Clarke, who is leading the government’s policy on conditional fee agreements (CFAs), said he had “no desire to create a litigious society” and discussed the possibilities for a non-judicial body to handle small libel and privacy claims.
He said he thought justice in the UK had become too expensive for “all participants”.
Lord Justice Leveson said: “The concern that has been expressed in the inquiry is that by changing the rules of CFAs you may have the consequence of moving the boot back onto the other foot again.
“One of the concerns that I’ve been interested to raised with people is to suggest that a [regulatory] system might also have as a third arm… an adjudicating arm in relation to small claim privacy, libel type actions which could be conducted on an inquisitorial basis without cost, or very limited cost, and therefore be much more available for everybody.”
Clarke said he was concerned newspapers would be flooded with thousands of small complaints if a new regulatory body allowed claims to be processed, rather than through the courts.
He said: “I think the idea that the regulator might answer all our prayers and be a regulator, a mediator of disputes proposing a remedy and, in certain cases, actually adjudicating and giving a modest award is quite attractive.”
He went on to say financial penalties would be easy to decide but the difficult part would be setting out guidelines on retractions and apologies.
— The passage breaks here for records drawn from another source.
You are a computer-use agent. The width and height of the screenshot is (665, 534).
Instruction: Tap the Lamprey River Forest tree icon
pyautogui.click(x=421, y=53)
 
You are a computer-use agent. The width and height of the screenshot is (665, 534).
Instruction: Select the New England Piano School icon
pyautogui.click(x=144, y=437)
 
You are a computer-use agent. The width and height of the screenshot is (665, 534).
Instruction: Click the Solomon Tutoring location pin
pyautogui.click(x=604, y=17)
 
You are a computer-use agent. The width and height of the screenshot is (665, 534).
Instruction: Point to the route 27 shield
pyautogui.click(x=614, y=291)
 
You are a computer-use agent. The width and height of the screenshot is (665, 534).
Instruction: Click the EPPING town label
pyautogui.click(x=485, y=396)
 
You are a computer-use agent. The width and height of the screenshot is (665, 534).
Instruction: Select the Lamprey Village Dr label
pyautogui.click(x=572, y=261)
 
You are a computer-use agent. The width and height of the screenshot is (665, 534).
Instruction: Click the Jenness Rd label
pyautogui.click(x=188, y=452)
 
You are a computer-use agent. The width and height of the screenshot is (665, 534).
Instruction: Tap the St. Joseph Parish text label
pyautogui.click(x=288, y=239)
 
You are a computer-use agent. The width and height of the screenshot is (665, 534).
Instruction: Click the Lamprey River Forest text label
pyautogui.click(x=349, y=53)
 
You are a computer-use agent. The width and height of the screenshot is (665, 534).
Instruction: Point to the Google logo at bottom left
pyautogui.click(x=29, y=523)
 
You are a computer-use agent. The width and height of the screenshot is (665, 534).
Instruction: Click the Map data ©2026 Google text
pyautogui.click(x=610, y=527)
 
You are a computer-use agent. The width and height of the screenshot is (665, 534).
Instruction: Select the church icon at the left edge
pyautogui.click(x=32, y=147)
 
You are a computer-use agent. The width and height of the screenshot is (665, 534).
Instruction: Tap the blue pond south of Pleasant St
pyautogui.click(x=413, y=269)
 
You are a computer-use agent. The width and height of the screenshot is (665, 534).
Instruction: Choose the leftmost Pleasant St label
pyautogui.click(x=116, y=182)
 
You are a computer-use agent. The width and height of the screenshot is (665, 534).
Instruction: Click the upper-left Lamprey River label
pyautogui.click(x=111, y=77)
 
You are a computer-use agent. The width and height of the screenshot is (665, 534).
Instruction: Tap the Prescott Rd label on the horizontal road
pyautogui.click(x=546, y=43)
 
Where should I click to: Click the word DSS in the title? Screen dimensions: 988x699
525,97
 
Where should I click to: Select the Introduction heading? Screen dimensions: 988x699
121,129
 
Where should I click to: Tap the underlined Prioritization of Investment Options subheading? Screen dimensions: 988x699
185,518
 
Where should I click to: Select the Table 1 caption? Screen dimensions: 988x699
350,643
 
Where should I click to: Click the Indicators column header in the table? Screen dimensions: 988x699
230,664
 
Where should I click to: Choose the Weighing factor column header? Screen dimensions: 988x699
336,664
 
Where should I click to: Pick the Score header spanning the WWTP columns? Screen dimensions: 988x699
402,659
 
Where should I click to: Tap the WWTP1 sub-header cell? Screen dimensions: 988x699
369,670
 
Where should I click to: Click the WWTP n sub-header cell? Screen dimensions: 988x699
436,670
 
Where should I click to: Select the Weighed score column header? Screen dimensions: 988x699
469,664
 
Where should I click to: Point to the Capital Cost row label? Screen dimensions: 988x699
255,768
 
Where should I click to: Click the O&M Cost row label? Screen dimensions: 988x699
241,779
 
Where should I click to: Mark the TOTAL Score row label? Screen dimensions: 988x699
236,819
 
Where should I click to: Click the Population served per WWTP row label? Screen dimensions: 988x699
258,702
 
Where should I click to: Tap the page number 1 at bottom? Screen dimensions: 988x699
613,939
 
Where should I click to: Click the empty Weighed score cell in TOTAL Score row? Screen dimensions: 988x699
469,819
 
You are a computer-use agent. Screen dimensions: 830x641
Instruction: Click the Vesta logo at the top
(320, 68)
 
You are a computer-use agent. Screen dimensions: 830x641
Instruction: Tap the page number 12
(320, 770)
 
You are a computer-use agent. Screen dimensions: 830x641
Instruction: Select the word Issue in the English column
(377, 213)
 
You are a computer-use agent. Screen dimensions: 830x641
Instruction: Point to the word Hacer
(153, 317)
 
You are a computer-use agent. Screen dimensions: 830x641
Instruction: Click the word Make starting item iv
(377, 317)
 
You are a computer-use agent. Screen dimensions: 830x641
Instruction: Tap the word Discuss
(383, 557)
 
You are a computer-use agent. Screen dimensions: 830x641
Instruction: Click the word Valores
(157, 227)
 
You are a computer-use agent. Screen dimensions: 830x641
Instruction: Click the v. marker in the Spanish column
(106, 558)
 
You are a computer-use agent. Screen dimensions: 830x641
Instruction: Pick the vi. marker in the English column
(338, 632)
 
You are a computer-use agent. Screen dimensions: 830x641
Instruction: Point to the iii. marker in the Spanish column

He added: “The more you start setting out the specific powers, you are undoubtedly going to have people refusing to comply with its orders, probably, unless it has some statutory underpinning.
“The history I think shows that without teeth in the end you’re wasting your time if some section of the print media just refuse to join it and won’t submit anyway.”
Clarke said he was wary that a adjudication body would be open to abuse from sensitive people attempting to win small payouts from the press, and said “highly litigious” people had a chilling effect on the press.
He said: “In most of these cases I don’t think finance should play a large part in it. I don’t think great sums of damages are often appropriate unless somebody can demonstrate they have suffered a substantial financial loss in the course of their career and their business.
“It is the prominent apology. It’s sometimes just the agreement that [a newspaper is] not going to do it again, which will be quite a valuable remedy if we could find some cheap and efficacious way of providing it.
“So far as public funding is concerned, I owe it to my Treasury colleagues to say that the government has no money, which it certainly doesn’t, but it is an interesting proposition, as long as we don’t produce thousands and thousands of trivial small complaints.”
He told the judge in principle he found the proposal attractive and would respond in writing at a later date.